How many jobs can be done at home? [pdf] - erentz
https://bfi.uchicago.edu/wp-content/uploads/BFI_White-Paper_Dingel_Neiman_3.2020.pdf
======
0xFACEFEED
As someone who's worked from a lot and also worked from an office, I feel like
there's an important component missing when discussing WFH for professions
outside of tech.

One important issue IMO is just having a workspace. Software engineers are
kinda spoiled in this regard because we make the big bucks. We can afford to
retrofit areas of our homes to create good working conditions. We can take our
laptops to coffee shops in a pinch.

I recently upgraded my living situation by moving into a much nicer place, but
it's smaller so I ditched the "home office" setup I had before.
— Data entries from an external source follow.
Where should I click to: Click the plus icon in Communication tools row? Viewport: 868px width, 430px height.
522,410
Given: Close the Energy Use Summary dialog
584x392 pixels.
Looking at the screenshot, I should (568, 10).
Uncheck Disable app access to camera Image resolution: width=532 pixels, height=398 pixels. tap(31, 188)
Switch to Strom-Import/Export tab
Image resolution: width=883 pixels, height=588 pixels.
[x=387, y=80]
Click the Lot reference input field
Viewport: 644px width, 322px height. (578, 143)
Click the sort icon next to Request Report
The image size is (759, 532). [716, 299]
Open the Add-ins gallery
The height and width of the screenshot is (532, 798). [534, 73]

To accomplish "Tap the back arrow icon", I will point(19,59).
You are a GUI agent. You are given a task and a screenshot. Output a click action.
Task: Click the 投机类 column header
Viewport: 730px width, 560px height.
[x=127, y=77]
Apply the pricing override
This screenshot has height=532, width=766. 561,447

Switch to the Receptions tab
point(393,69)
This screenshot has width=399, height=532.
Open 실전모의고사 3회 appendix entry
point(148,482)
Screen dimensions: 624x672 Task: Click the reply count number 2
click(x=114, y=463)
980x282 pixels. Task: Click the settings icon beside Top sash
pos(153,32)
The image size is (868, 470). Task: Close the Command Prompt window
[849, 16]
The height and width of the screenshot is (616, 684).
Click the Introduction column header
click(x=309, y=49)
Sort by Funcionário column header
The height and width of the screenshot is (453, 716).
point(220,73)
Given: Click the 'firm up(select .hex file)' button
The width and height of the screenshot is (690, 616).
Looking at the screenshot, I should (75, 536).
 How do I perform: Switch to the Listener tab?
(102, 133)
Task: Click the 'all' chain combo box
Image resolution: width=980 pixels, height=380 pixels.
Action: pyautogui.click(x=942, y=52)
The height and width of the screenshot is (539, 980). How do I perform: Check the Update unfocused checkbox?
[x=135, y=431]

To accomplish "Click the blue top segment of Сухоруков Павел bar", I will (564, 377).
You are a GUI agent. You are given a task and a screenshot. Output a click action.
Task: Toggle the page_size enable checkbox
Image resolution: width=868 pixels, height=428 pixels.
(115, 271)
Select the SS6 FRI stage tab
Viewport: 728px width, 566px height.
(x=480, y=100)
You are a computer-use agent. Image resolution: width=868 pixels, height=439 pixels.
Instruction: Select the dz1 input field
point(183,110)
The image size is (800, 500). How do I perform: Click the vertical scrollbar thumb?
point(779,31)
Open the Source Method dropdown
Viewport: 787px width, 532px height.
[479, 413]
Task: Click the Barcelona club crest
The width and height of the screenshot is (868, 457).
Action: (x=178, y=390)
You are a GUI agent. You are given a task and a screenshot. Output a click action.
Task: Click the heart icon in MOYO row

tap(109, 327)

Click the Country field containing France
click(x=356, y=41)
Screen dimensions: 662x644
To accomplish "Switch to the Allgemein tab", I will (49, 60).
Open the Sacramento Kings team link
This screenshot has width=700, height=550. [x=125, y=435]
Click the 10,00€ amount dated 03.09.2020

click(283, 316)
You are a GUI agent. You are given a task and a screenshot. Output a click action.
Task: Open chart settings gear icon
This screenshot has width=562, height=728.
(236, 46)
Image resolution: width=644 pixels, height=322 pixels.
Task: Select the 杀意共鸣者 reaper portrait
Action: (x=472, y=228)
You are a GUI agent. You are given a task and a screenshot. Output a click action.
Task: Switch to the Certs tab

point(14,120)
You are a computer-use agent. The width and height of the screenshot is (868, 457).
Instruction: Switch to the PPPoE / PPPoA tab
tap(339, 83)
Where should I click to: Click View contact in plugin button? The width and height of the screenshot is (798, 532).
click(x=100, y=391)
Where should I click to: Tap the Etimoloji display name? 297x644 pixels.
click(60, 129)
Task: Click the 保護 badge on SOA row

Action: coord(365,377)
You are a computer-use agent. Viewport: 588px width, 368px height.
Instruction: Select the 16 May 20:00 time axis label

Now with COVID
I'm working in my dining room and on my couch. It's so much worse. It might
sound silly but I'm putting a lot more wear/tear on my furniture by being
around all day.

My take on this is that homes aren't and never were designed for WFH
conditions. There are so many details about offices that we take for granted.
I found myself having to clean way more often and do way more dishes now that
the entire family is stuck in the house together.

Then there's a socialization aspect. Tech has a culture of "as long as you can
do the job, it doesn't matter how you behave/dress/interact" \-- this thinking
is applied along a spectrum, some companies are more extreme than others about
it. But a lot of professions like sales/legal/etc rely very heavily on close
social interaction. Tech is also unique in this regard IMO.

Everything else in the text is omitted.